Bien évidemment, comme ailleurs, les acheteurs de la salle de marchés ont dû procéder à des avances pouvant osciller de 30 à 100% à la commande vers les fournisseurs étrangers : « Elles ont notamment permis de prioriser l'affrètement de l'international vers I’APHM, parfois en 48h. Cette nouvelle pratique d'achat a nécessité une bonne coordination avec notre direction des affaires financières et le Trésor Public ».

Dès le mois d’avril, les acheteurs de la salle de marchés se tournaient également vers les achats locaux et les initiatives innovantes, faisant notamment appel à des réseaux de fabrication locaux et éphémères…
 

Sécuriser les achats et centraliser la gestion


Il fallait s’assurer de la fiabilité des entreprises, mais également de celle des produits dont nous ne pouvions le plus souvent pas recevoir d’échantillons

Compte tenu du contexte inédit, il convenait de sécuriser les achats en adaptant les processus de validation. C’est le troisième axe de la stratégie élaborée par l’AP-HM : « Il convenait que nous adaptions dans l’urgence nos processus de validation, rapporte Jeanne de Poulpiquet, en amont, du sourcing à l’analyse sur pièces de la conformité des produits, et à la réception des produits avec la mise en place de contrôles qualité et sécurité systématiques grâce à la mobilisation de nos experts ».
La méthodologie était d’autant plus complexe à mettre en œuvre pour garantir un achat sécurisé qu’ils provenaient de l’étranger : « Il fallait tout d’abord s’assurer de la fiabilité des entreprises, explique Franck Guyot, mais également de celle des produits dont nous ne pouvions le plus souvent pas recevoir d’échantillons ». La validation n’intervenait qu’après le passage de nombreux voyants au vert : « Parfois en seulement 24 heures ! ».
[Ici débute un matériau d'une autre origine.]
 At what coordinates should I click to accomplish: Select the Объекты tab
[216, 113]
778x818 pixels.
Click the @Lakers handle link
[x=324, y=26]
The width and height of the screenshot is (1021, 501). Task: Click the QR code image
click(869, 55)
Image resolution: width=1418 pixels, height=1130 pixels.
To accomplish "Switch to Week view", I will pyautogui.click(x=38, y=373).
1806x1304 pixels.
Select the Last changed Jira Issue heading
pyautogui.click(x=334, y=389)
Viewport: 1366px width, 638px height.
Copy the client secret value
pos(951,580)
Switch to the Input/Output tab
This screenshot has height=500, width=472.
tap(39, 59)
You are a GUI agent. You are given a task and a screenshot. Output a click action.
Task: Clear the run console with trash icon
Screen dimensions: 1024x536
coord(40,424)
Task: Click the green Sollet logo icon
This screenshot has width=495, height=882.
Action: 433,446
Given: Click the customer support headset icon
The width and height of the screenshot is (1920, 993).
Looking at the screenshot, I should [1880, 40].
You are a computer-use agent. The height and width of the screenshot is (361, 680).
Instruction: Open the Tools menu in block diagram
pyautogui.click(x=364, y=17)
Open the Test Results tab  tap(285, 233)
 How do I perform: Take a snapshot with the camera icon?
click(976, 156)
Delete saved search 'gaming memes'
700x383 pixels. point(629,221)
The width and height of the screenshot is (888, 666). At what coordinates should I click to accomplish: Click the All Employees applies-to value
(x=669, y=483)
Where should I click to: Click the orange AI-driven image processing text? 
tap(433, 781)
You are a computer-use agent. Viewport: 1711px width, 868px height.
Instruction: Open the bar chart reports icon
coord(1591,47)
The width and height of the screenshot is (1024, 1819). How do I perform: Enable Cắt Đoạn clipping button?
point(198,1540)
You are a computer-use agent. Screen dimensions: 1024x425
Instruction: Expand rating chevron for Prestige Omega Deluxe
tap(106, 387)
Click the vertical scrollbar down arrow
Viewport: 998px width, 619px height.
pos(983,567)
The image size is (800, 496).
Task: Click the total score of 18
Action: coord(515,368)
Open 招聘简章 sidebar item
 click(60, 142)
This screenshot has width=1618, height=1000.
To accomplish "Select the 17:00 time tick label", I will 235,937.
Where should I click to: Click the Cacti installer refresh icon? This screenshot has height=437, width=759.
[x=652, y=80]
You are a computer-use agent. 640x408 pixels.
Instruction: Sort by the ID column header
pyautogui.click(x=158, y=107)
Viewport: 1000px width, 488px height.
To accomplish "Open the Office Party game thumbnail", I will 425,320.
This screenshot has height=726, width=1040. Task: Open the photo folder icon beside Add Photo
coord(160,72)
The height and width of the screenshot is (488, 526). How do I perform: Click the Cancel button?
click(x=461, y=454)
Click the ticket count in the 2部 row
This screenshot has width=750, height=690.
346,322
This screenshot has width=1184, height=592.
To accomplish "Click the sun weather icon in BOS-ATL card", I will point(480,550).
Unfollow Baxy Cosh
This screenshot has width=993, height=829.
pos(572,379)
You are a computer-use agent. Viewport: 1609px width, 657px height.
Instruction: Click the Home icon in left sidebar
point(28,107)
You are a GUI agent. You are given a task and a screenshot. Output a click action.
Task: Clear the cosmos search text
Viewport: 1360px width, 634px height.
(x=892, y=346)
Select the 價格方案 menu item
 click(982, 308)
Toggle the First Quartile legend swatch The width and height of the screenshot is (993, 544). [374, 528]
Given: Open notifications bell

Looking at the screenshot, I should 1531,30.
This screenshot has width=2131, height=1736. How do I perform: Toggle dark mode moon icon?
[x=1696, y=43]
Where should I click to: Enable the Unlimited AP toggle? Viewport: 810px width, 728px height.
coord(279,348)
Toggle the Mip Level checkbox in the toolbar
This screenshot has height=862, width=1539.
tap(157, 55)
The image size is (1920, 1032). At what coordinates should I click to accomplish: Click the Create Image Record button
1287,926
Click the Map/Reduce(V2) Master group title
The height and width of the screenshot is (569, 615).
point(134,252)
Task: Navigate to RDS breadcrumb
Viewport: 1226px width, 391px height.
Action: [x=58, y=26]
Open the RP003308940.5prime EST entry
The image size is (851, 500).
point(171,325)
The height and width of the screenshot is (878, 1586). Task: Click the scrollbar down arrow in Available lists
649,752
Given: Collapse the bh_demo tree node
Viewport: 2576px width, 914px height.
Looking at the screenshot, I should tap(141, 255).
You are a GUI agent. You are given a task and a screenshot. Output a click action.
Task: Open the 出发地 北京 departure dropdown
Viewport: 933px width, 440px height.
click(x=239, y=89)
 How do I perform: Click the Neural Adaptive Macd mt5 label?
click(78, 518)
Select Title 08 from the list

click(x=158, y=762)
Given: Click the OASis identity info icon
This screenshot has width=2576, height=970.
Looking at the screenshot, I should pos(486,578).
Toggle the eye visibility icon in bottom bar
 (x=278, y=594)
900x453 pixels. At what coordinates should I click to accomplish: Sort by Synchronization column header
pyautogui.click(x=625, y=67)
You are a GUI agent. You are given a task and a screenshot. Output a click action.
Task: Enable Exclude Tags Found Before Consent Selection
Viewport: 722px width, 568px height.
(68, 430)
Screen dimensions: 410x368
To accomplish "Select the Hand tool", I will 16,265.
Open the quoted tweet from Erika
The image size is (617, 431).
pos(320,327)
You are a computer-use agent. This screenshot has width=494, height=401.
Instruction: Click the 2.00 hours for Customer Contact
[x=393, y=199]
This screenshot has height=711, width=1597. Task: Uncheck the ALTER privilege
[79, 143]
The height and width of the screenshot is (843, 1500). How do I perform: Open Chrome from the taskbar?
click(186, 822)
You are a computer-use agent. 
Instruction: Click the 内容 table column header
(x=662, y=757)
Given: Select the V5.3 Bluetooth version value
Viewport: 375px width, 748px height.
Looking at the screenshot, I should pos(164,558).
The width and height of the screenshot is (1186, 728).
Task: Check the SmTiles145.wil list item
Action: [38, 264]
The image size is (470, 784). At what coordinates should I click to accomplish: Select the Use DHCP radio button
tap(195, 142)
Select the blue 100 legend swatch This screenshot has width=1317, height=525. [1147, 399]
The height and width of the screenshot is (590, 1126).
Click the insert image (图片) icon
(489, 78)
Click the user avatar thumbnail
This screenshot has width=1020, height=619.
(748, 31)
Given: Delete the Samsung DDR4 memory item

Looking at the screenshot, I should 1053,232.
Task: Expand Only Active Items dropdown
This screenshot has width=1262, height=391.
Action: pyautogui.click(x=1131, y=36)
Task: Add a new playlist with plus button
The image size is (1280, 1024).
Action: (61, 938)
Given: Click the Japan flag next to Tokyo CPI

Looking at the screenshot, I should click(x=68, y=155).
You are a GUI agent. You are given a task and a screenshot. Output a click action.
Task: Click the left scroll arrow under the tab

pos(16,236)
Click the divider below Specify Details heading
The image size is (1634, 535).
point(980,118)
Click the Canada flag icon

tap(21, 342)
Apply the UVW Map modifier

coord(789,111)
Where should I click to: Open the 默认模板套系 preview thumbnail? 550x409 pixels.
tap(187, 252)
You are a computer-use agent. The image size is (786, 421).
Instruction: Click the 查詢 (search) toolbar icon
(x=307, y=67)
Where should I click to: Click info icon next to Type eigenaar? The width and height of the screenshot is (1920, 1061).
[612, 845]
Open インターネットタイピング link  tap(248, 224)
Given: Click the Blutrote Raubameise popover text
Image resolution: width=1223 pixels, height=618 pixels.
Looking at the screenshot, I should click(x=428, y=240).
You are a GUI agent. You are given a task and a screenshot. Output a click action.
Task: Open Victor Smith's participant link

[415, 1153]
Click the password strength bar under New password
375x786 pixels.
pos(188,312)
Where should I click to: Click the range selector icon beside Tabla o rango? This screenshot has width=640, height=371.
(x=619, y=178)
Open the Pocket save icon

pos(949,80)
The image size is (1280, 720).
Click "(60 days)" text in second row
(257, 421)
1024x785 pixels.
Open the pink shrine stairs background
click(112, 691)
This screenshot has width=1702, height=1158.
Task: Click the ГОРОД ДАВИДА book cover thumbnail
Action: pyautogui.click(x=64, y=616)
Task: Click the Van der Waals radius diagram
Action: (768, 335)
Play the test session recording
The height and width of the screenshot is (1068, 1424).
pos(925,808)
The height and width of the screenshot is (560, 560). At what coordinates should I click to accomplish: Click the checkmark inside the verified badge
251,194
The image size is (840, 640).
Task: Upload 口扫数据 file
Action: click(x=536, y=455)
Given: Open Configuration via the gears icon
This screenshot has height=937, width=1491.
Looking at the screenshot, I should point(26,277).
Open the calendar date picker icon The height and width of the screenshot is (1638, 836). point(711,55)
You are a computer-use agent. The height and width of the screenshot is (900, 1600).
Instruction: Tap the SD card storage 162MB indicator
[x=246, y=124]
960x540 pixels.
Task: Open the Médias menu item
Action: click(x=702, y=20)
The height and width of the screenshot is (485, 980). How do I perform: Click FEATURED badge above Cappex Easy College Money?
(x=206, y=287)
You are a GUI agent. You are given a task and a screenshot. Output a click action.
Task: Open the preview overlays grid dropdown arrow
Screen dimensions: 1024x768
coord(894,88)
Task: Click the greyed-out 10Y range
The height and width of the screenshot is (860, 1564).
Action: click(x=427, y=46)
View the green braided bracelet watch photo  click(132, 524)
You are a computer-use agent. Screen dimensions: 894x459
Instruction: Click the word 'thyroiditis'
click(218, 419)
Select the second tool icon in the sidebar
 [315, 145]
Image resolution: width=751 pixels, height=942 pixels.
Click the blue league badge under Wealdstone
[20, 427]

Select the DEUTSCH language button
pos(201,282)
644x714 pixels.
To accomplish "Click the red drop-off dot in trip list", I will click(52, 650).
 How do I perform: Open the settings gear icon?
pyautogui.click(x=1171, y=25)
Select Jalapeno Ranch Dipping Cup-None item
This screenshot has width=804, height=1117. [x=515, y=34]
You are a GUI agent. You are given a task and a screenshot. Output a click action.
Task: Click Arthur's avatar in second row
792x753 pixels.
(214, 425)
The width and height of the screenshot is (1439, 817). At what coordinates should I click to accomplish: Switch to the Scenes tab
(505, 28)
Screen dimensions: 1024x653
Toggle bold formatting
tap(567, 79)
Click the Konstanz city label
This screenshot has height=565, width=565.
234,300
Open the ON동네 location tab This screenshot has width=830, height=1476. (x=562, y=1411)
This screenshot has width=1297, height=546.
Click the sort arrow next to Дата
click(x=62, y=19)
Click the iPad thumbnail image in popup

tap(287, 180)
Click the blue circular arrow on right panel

Dernier axe, la gestion centralisée de la demande et de la distribution autour d’un lien fort entre acheteurs, approvisionneurs et soignants : « Face au constat que la gestion de crise nécessitait une organisation plus centralisée et plus rapide, et suite aux orientations de la cellule de crise, la politique de distribution des produits sensibles a été très rapidement revue en désignant des cadres de soins, référents de crise, responsables de la distribution des produits dans les unités de soins avec suivi et régulation des demandes, explique Jeanne de Poulpiquet, aucun produit sensible n'a été distribué directement dans les services de soins par les services logistiques ».

La communication autour de la mise en place de cette régulation a permis de maintenir en permanence, malgré la forte tension, un niveau d'approvisionnement satisfaisant. Aux Hôpitaux universitaires de Marseille, cette organisation a permis le maintien de l’approvisionnement en équipements de protection individuelle sensibles malgré une hausse de la consommation qui a pu atteindre 60% au plus fort de la crise.